- Culture
- 11 Jun 13
The Saw Doctors are now a bouncing, healthy 25-year-old. words Greg McAteer
The Saw Doctors, who have just returned home to Galway after a month-long tour of the US and Canada, are taking a break from live gigs for the rest of this year. Having chalked up an impressive 20 years of non-stop touring and over 3,000 shows, the hardest-working band in the west will not be playing any summer festivals or autumn tours in 2013 in Ireland, the UK, Europe, USA, Canada, Australia or New Zealand. A list like that is, in itself, testament to just how much they get about and the kind of demand they find themselves in.
As they’ve proved with ‘I Useta Lover Her’ and countless other tunes, they have the ear of ordinary Irish people the world over. They’ve always managed to tell a particularly Irish story in a very Irish way, documenting a world where, like it or not, we all went to mass on Sunday, fancied convent girls and more often than not did nothing about it - except take a huge reddener at the thought of outing ourselves as the sensitive souls everyone already knew us to be.
As a swathe of earnest singer-songwriters struggled with overly complicated, abstracted stabs at ‘folk’ music, Messrs. Moran, Carton & Co. got on with making music that epitomised true folk, marrying lyrics that could not have come from anywhere but Ireland to a filtered version of Americana. It has been a happy marriage and they’ve been blessed with some winsome offspring along the way: ‘Red Cortina’; ‘Presentation Boarder’; ‘Galway & Mayo’; ‘Me Heart Is Livin’ In The Sixties Still’; their re-working of ‘Downtown’ on which they coaxed Petula Clark back into the limelight – all of which and more were brought together on last year’s greatest hits double album 25:25.
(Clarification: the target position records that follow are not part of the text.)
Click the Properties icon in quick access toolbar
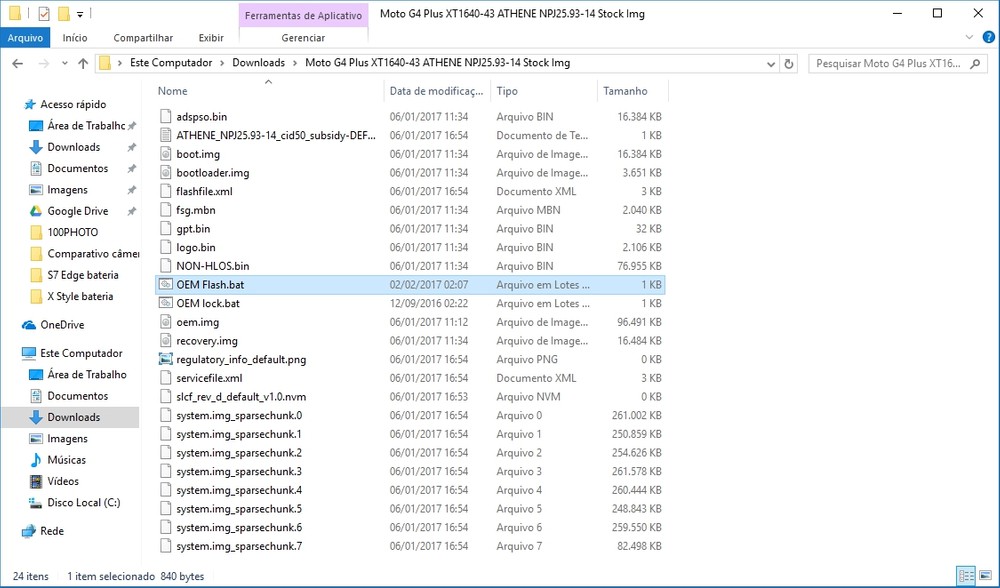 click(43, 14)
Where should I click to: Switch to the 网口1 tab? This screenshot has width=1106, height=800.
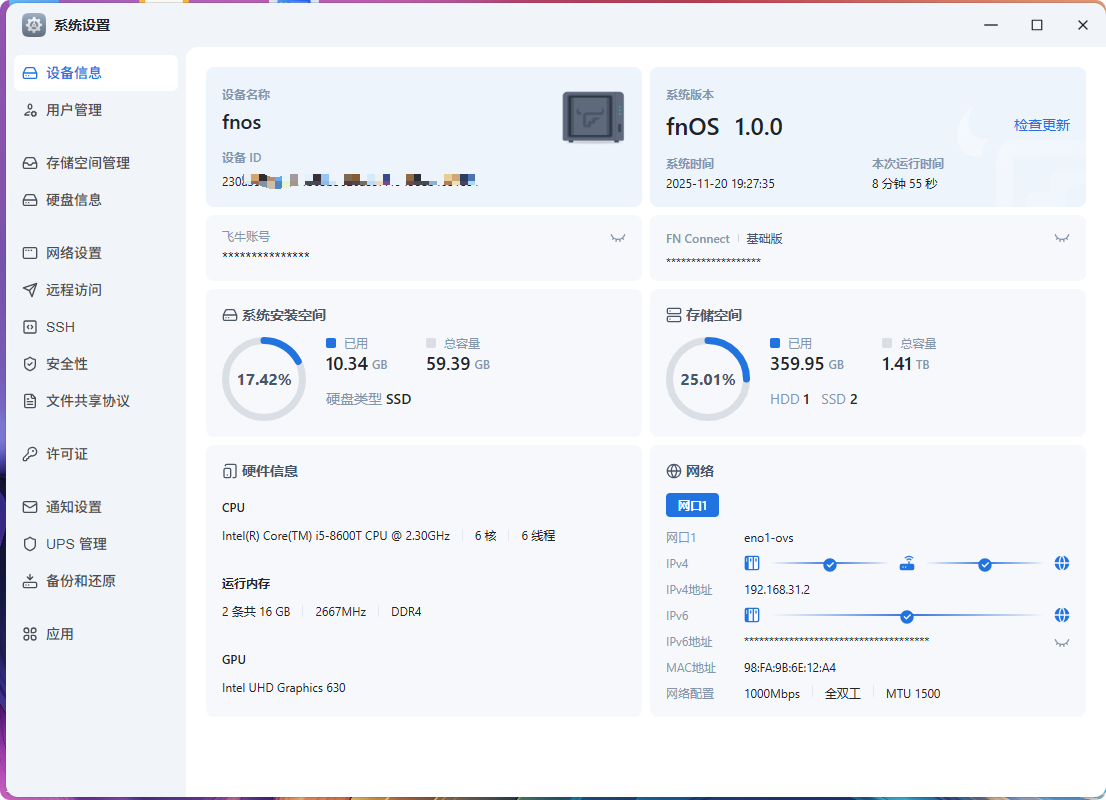(x=692, y=505)
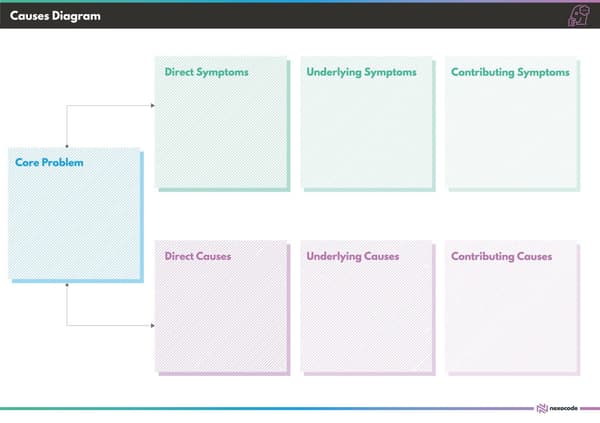
Task: Click the Underlying Symptoms heading label
Action: coord(361,72)
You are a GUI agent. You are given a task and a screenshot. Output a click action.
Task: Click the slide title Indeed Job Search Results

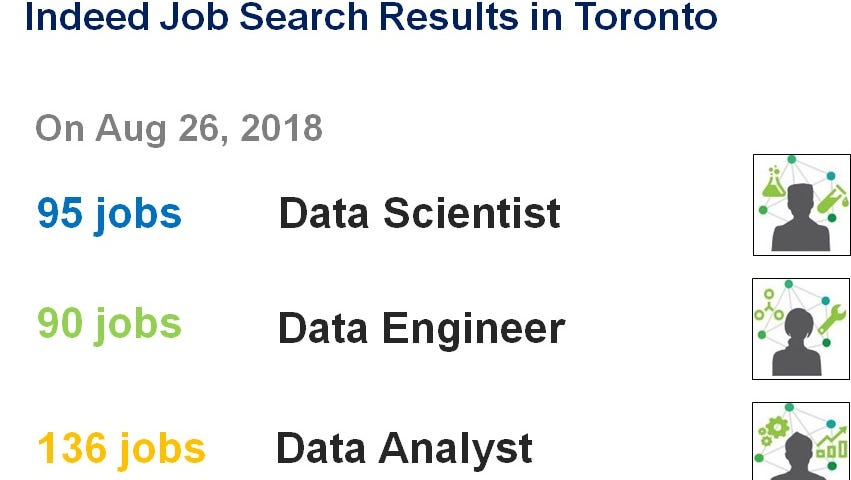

Never fear, though. As you might expect from such a bunch of out-and-out workaholics, there isn’t a ‘complete cessation’ as such. While the Saw Doctors are taking a break from live shows for the rest of 2013, guitarist Leo Moran, sax player Anthony Thistlethwaite and drummer Rickie O’Neill formed The Cabin Collective last month along with Galway singer/songwriters Noelie McDonnell and Keith Mullins. The Cabin Collective take their name from the Scandinavian-style log cabin outside Tuam, Co. Galway where the band rehearse.
Completing the nine-man line-up are Dave Clancy (pedal steel), Eimhin Cradock (percussion), Larry Kelly (guitar) and Michael ‘Spud’ Coen (bass). The group got off to a great start when they landed a Late Late Show appearance on April 19, playing debut single ‘Lines Are Fading’, which features Mullins on lead vocals. The erstwhile Saw Doctors and their cohorts will make their Dublin debut at Whelan’s on Thursday 27 June to promote ‘Lines Are Fading’, which goes on sale that day. Other Irish shows by The Cabin Collective in June include a Galway gig at Kellys on June 28 and a Main Stage appearance at this year’s Westport Festival on June 30, where they’ll be in the rarefied company of Elvis Costello and Martha Wainwright.
Having rung the changes and recharged the batteries, you can rest assured that the Saw Doctors will be back for business as usual in 2014.